• [RECORDS FOR PROCESSING]
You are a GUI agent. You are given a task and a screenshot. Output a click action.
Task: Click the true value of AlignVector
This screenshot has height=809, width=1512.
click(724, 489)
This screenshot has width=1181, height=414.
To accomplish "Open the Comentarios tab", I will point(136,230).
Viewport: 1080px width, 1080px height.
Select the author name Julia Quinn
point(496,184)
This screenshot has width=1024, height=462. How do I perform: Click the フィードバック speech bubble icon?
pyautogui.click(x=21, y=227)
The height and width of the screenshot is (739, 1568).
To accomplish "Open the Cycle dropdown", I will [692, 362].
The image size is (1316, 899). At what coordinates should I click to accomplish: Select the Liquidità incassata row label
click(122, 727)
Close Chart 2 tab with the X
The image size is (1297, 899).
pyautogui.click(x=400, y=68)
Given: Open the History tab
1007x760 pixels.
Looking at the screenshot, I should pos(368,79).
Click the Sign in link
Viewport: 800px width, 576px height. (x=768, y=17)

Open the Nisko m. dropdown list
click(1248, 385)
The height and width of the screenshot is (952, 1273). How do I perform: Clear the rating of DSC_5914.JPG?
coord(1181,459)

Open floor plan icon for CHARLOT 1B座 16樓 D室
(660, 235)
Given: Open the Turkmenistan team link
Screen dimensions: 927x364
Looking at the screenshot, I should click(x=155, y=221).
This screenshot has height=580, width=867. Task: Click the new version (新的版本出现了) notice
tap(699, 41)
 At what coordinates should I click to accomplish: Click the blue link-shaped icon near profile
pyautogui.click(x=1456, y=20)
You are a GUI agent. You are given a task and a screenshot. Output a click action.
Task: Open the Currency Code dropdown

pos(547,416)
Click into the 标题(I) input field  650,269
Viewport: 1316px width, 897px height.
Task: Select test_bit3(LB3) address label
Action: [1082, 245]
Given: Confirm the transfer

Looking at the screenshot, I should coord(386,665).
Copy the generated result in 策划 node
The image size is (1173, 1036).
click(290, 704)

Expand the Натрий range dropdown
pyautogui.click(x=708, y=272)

• [WORK TO COMPLETE]
Please go through the entries and show every line with the word "will".

• [TASK RESULT]
To accomplish "Open the Comentarios tab", I will point(136,230).
To accomplish "Open the Cycle dropdown", I will [692, 362].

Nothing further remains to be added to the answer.